*** Data to use Section Begins ***
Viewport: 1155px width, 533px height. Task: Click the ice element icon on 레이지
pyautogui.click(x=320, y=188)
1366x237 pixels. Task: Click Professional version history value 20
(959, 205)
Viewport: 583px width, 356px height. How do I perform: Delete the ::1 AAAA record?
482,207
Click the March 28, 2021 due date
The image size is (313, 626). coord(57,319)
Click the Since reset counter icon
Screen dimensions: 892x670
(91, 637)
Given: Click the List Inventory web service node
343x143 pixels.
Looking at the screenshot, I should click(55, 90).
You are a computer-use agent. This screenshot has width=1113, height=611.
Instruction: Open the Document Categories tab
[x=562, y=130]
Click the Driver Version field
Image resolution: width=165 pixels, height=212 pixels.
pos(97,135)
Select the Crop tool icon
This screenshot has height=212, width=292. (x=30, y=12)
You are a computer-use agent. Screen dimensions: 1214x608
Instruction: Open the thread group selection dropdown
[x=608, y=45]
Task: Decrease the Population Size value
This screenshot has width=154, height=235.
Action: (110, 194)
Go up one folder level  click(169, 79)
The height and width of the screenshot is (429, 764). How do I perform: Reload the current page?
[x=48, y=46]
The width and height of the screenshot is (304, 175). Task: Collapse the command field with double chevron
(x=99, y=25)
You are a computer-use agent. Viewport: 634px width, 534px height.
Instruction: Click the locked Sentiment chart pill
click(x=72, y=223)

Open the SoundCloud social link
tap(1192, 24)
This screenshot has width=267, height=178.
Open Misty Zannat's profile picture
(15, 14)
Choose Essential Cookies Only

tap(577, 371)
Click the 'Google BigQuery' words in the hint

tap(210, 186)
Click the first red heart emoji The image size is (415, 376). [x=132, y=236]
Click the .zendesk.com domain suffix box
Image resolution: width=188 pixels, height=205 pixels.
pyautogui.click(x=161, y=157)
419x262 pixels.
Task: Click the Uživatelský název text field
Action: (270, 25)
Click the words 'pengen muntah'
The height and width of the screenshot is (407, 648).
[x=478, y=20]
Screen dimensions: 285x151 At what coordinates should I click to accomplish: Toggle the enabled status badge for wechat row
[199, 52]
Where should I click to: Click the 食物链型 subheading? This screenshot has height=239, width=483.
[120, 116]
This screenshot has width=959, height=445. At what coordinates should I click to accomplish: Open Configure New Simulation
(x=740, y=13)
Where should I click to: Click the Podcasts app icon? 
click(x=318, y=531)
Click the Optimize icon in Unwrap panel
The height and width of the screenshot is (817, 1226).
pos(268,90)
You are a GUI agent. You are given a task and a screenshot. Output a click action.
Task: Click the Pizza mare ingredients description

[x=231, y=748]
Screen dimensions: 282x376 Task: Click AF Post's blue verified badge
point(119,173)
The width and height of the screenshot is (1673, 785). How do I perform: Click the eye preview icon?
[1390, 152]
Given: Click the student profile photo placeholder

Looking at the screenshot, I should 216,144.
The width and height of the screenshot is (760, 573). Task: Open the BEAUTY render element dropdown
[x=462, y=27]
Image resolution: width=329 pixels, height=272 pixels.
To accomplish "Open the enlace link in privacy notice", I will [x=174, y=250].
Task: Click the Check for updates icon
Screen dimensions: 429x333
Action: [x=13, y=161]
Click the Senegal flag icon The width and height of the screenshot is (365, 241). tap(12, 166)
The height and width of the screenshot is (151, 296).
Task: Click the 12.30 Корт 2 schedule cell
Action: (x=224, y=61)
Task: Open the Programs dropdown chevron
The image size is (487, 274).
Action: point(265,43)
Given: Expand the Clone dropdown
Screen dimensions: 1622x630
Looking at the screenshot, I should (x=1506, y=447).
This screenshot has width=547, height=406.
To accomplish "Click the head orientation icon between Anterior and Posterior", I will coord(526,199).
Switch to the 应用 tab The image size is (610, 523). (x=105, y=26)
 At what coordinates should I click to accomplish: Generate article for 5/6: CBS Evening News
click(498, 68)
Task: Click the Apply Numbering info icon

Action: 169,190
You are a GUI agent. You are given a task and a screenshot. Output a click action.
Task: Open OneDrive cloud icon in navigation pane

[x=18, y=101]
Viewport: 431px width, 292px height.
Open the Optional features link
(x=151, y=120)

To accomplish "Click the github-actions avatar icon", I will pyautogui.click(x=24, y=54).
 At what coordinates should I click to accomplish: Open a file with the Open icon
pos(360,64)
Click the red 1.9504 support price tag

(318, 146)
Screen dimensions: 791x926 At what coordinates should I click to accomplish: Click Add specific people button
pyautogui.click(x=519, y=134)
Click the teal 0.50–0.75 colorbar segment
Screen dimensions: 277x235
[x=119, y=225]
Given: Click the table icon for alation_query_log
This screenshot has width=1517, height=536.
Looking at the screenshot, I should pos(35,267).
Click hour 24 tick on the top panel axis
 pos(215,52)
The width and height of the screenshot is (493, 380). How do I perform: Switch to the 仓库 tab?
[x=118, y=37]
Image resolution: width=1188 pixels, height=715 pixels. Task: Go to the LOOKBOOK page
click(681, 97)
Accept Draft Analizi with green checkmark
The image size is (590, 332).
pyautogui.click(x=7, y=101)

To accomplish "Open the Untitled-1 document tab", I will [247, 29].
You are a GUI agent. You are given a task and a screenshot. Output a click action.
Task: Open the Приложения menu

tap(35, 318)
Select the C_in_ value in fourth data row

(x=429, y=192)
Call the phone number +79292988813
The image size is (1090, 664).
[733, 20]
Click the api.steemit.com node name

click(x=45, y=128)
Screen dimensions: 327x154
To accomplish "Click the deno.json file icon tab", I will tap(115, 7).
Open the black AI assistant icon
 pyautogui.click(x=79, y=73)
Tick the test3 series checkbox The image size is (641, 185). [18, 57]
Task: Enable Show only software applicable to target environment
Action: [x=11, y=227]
*** Data to use Section Ends ***
- [Task objective]: Copy each line of the entries exactly.

- [Result]:
Viewport: 1155px width, 533px height. Task: Click the ice element icon on 레이지
pyautogui.click(x=320, y=188)
1366x237 pixels. Task: Click Professional version history value 20
(959, 205)
Viewport: 583px width, 356px height. How do I perform: Delete the ::1 AAAA record?
482,207
Click the March 28, 2021 due date
The image size is (313, 626). coord(57,319)
Click the Since reset counter icon
Screen dimensions: 892x670
(91, 637)
Given: Click the List Inventory web service node
343x143 pixels.
Looking at the screenshot, I should click(55, 90).
You are a computer-use agent. This screenshot has width=1113, height=611.
Instruction: Open the Document Categories tab
[x=562, y=130]
Click the Driver Version field
Image resolution: width=165 pixels, height=212 pixels.
pos(97,135)
Select the Crop tool icon
This screenshot has height=212, width=292. (x=30, y=12)
You are a computer-use agent. Screen dimensions: 1214x608
Instruction: Open the thread group selection dropdown
[x=608, y=45]
Task: Decrease the Population Size value
This screenshot has width=154, height=235.
Action: (110, 194)
Go up one folder level  click(169, 79)
The height and width of the screenshot is (429, 764). How do I perform: Reload the current page?
[x=48, y=46]
The width and height of the screenshot is (304, 175). Task: Collapse the command field with double chevron
(x=99, y=25)
You are a computer-use agent. Viewport: 634px width, 534px height.
Instruction: Click the locked Sentiment chart pill
click(x=72, y=223)

Open the SoundCloud social link
tap(1192, 24)
This screenshot has width=267, height=178.
Open Misty Zannat's profile picture
(15, 14)
Choose Essential Cookies Only

tap(577, 371)
Click the 'Google BigQuery' words in the hint

tap(210, 186)
Click the first red heart emoji The image size is (415, 376). [x=132, y=236]
Click the .zendesk.com domain suffix box
Image resolution: width=188 pixels, height=205 pixels.
pyautogui.click(x=161, y=157)
419x262 pixels.
Task: Click the Uživatelský název text field
Action: (270, 25)
Click the words 'pengen muntah'
The height and width of the screenshot is (407, 648).
[x=478, y=20]
Screen dimensions: 285x151 At what coordinates should I click to accomplish: Toggle the enabled status badge for wechat row
[199, 52]
Where should I click to: Click the 食物链型 subheading? This screenshot has height=239, width=483.
[120, 116]
This screenshot has width=959, height=445. At what coordinates should I click to accomplish: Open Configure New Simulation
(x=740, y=13)
Where should I click to: Click the Podcasts app icon? 
click(x=318, y=531)
Click the Optimize icon in Unwrap panel
The height and width of the screenshot is (817, 1226).
pos(268,90)
You are a GUI agent. You are given a task and a screenshot. Output a click action.
Task: Click the Pizza mare ingredients description

[x=231, y=748]
Screen dimensions: 282x376 Task: Click AF Post's blue verified badge
point(119,173)
The width and height of the screenshot is (1673, 785). How do I perform: Click the eye preview icon?
[1390, 152]
Given: Click the student profile photo placeholder

Looking at the screenshot, I should 216,144.
The width and height of the screenshot is (760, 573). Task: Open the BEAUTY render element dropdown
[x=462, y=27]
Image resolution: width=329 pixels, height=272 pixels.
To accomplish "Open the enlace link in privacy notice", I will [x=174, y=250].
Task: Click the Check for updates icon
Screen dimensions: 429x333
Action: [x=13, y=161]
Click the Senegal flag icon The width and height of the screenshot is (365, 241). tap(12, 166)
The height and width of the screenshot is (151, 296).
Task: Click the 12.30 Корт 2 schedule cell
Action: (x=224, y=61)
Task: Open the Programs dropdown chevron
The image size is (487, 274).
Action: point(265,43)
Given: Expand the Clone dropdown
Screen dimensions: 1622x630
Looking at the screenshot, I should (x=1506, y=447).
This screenshot has width=547, height=406.
To accomplish "Click the head orientation icon between Anterior and Posterior", I will coord(526,199).
Switch to the 应用 tab The image size is (610, 523). (x=105, y=26)
 At what coordinates should I click to accomplish: Generate article for 5/6: CBS Evening News
click(498, 68)
Task: Click the Apply Numbering info icon

Action: 169,190
You are a GUI agent. You are given a task and a screenshot. Output a click action.
Task: Open OneDrive cloud icon in navigation pane

[x=18, y=101]
Viewport: 431px width, 292px height.
Open the Optional features link
(x=151, y=120)

To accomplish "Click the github-actions avatar icon", I will pyautogui.click(x=24, y=54).
 At what coordinates should I click to accomplish: Open a file with the Open icon
pos(360,64)
Click the red 1.9504 support price tag

(318, 146)
Screen dimensions: 791x926 At what coordinates should I click to accomplish: Click Add specific people button
pyautogui.click(x=519, y=134)
Click the teal 0.50–0.75 colorbar segment
Screen dimensions: 277x235
[x=119, y=225]
Given: Click the table icon for alation_query_log
This screenshot has width=1517, height=536.
Looking at the screenshot, I should pos(35,267).
Click hour 24 tick on the top panel axis
 pos(215,52)
The width and height of the screenshot is (493, 380). How do I perform: Switch to the 仓库 tab?
[x=118, y=37]
Image resolution: width=1188 pixels, height=715 pixels. Task: Go to the LOOKBOOK page
click(681, 97)
Accept Draft Analizi with green checkmark
The image size is (590, 332).
pyautogui.click(x=7, y=101)

To accomplish "Open the Untitled-1 document tab", I will [247, 29].
You are a GUI agent. You are given a task and a screenshot. Output a click action.
Task: Open the Приложения menu

tap(35, 318)
Select the C_in_ value in fourth data row

(x=429, y=192)
Call the phone number +79292988813
The image size is (1090, 664).
[733, 20]
Click the api.steemit.com node name

click(x=45, y=128)
Screen dimensions: 327x154
To accomplish "Click the deno.json file icon tab", I will tap(115, 7).
Open the black AI assistant icon
 pyautogui.click(x=79, y=73)
Tick the test3 series checkbox The image size is (641, 185). [18, 57]
Task: Enable Show only software applicable to target environment
Action: [x=11, y=227]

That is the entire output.